MATERIALE FORNITO ▸
------------------------------------

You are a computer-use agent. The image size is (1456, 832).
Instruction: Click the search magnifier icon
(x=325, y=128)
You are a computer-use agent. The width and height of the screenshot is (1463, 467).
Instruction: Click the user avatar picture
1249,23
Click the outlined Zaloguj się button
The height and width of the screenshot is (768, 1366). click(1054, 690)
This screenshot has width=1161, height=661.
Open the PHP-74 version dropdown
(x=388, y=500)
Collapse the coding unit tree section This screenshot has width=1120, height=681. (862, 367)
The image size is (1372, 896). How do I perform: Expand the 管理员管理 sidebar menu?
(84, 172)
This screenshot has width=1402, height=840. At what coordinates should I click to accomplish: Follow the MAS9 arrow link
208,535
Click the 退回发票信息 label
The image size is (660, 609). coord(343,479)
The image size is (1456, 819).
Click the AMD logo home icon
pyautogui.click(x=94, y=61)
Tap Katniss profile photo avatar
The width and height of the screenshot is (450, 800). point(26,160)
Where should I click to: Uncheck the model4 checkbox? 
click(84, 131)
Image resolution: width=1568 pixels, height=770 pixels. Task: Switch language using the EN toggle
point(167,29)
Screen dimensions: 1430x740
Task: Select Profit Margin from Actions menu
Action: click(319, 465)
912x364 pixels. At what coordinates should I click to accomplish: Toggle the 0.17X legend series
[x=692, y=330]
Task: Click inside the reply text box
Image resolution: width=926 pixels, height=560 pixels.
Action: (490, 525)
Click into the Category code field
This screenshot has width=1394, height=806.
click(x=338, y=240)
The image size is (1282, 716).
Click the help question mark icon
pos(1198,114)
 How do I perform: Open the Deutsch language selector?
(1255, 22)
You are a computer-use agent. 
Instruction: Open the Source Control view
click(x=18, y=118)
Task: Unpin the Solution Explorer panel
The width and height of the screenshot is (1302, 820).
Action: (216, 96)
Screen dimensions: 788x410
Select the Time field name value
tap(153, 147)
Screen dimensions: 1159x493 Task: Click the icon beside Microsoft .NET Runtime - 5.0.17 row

------------------------------------

COMPITO ▸ Riscrivi l'elenco qui sopra cambiando ogni "icon" in "symbol", senza toccare nient'altro.

RISPOSTA SVOLTA ▸
You are a computer-use agent. The image size is (1456, 832).
Instruction: Click the search magnifier symbol
(x=325, y=128)
You are a computer-use agent. The width and height of the screenshot is (1463, 467).
Instruction: Click the user avatar picture
1249,23
Click the outlined Zaloguj się button
The height and width of the screenshot is (768, 1366). click(1054, 690)
This screenshot has width=1161, height=661.
Open the PHP-74 version dropdown
(x=388, y=500)
Collapse the coding unit tree section This screenshot has width=1120, height=681. (862, 367)
The image size is (1372, 896). How do I perform: Expand the 管理员管理 sidebar menu?
(84, 172)
This screenshot has width=1402, height=840. At what coordinates should I click to accomplish: Follow the MAS9 arrow link
208,535
Click the 退回发票信息 label
The image size is (660, 609). coord(343,479)
The image size is (1456, 819).
Click the AMD logo home symbol
pyautogui.click(x=94, y=61)
Tap Katniss profile photo avatar
The width and height of the screenshot is (450, 800). point(26,160)
Where should I click to: Uncheck the model4 checkbox? 
click(84, 131)
Image resolution: width=1568 pixels, height=770 pixels. Task: Switch language using the EN toggle
point(167,29)
Screen dimensions: 1430x740
Task: Select Profit Margin from Actions menu
Action: click(319, 465)
912x364 pixels. At what coordinates should I click to accomplish: Toggle the 0.17X legend series
[x=692, y=330]
Task: Click inside the reply text box
Image resolution: width=926 pixels, height=560 pixels.
Action: (490, 525)
Click into the Category code field
This screenshot has width=1394, height=806.
click(x=338, y=240)
The image size is (1282, 716).
Click the help question mark symbol
pos(1198,114)
 How do I perform: Open the Deutsch language selector?
(1255, 22)
You are a computer-use agent. 
Instruction: Open the Source Control view
click(x=18, y=118)
Task: Unpin the Solution Explorer panel
The width and height of the screenshot is (1302, 820).
Action: (216, 96)
Screen dimensions: 788x410
Select the Time field name value
tap(153, 147)
Screen dimensions: 1159x493 Task: Click the symbol beside Microsoft .NET Runtime - 5.0.17 row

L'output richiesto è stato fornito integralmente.